Siempre hay que intentar salar

poco a las personas al principio de la cocción. En términos generales, el agua que sirve para cocer a las personas debe estar salada como máximo con una cucharilla de café de sal gris por cada dos litros de agua. Es preferible añadir sal fina cuando la gente está ya cocida y cuando hemos podido probarlos. Un tipo recalentado está más salado al día siguiente debido a la reducción y a la evaporación del líquido.

Coja a un inocente, desnúdelo, pisotéelo, dele patadas, mátelo, córtelo en trozos de un mismo grosor y métalo en la olla con un gran trozo de mantequilla, sal, pimienta, especias, chalotes y perejil picado. Déjelo freír un tiempo, añada un trago de vino blanco y un poco de caldo. Cuando el inocente empiece a hervir, retírelo del fuego y sírvalo sobre un mantel bien apurado. Cómalo discretamente mientras habla de otra persona.

Bese a mamá en las mejillas y después córtela en dos, échela en agua hirviendo y arránquele la cabeza que sonríe con bondad —le cortará el apetito—; puede desosar la columna vertebral y todos los huesos. Prepare patatas cocidas, que cortará en rodajas y pondrá en una ensalada. Mezcle pequeños trocitos de mamá con la lechuga y eche un chorro de aceite de oliva antes de servir. No olvide poner algunas rosas blancas en el plato: protegerán el mantel y, además, a mamá le gustaban tanto...

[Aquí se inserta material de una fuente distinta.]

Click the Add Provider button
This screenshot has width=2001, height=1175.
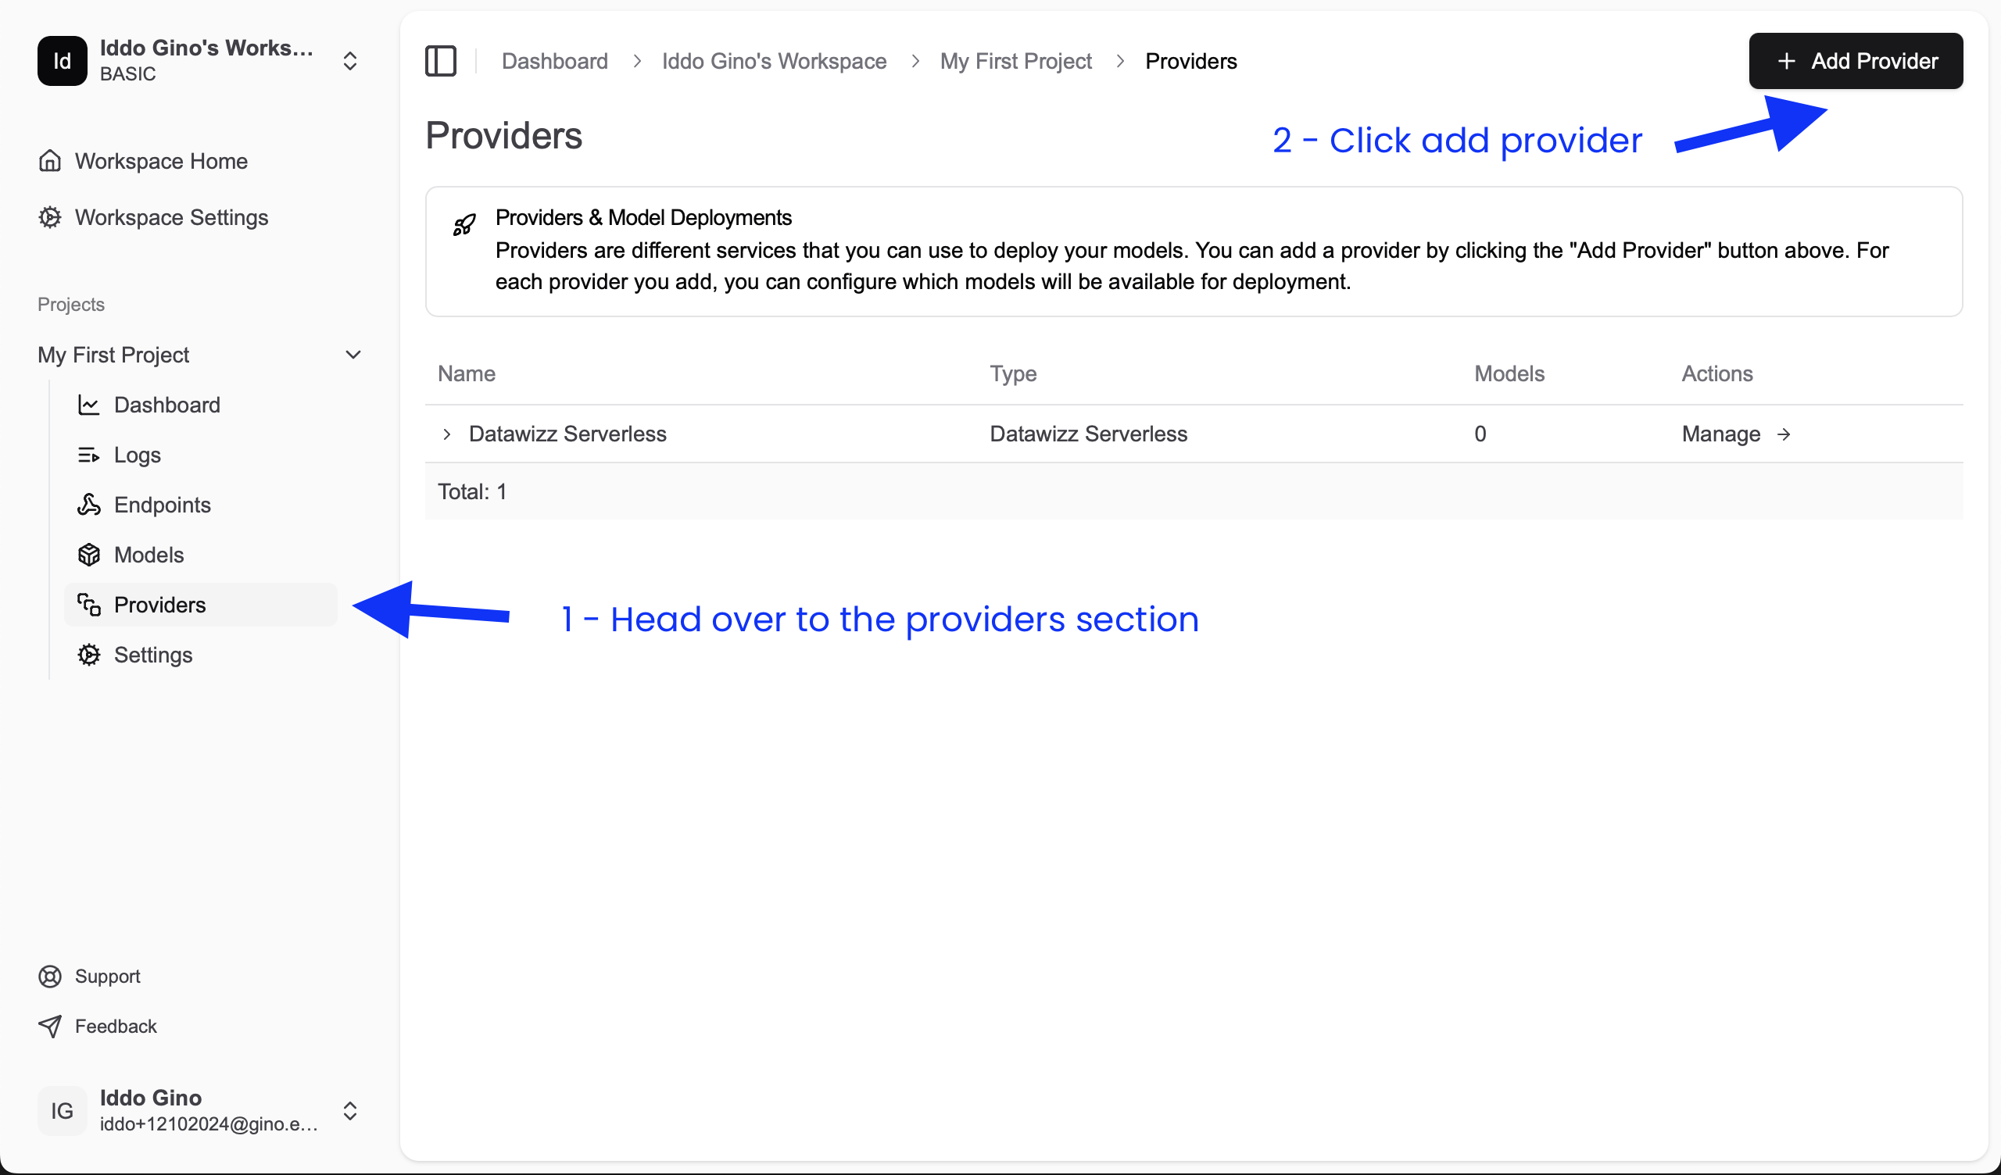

Para tres o cuatro personas, corte en rodajas un kilo de hígado de suiza, a continuación, eche a la sartén un trozo de mantequilla, del tamaño de una bola de nieve, y deje que se derrita. Cuando esté caliente, introduzca los trozos de hígado de suiza. Deje que se doren y canten todo lo que quieran. Cuando pueda picarlo con el tenedor sin que salga sangre, no se castigue más: el hígado está listo. Colocar entonces las lonchas en una fuente y echar por encima un vaso de vino blanco (preferentemente chablis).

Deshuese al misionero, quítele la grasa, la ropa y los accesorios que lo sobrecargan. Píquelo con una o dos cebollas y un poco de perejil. Cuando el misionero esté bastante desmenuzado, ponga en una cazuela un cojón de mantequilla, en el momento en el que esté fundido vierta el picadillo, al que añadirá un poco de tocino que rehogará en mantequilla y espolvoreará con un poco de pan rallado. Cuando el pan rallado esté bien mezclado con el picadillo, eche unas tazas de caldo, sal, pimienta y sírvalo con costras alrededor del plato. Si el misionero no tiene costras, no lo dude, coja de las suyas, nadie lo notará.

Dore en la sartén cuatro o cinco lonchas de hígado de hombre normal como se hizo con el hígado de suiza. Cuando las lonchas estén casi hechas, coja papel de periódico, al que echará aceite. Luego, añadirá un poco de tocino, perejil, cebollino o cebolletas y lo picará todo; coloque encima una loncha de hígado, condimente con finas hierbas y un trocito más de tocino, envuelva el hígado en el papel de periódico y métalo todo en el horno a fuego lento. Servir mostrando la página de sucesos.

El gilipollas se sirve con un poco de aceite y un chorrito de vinagre.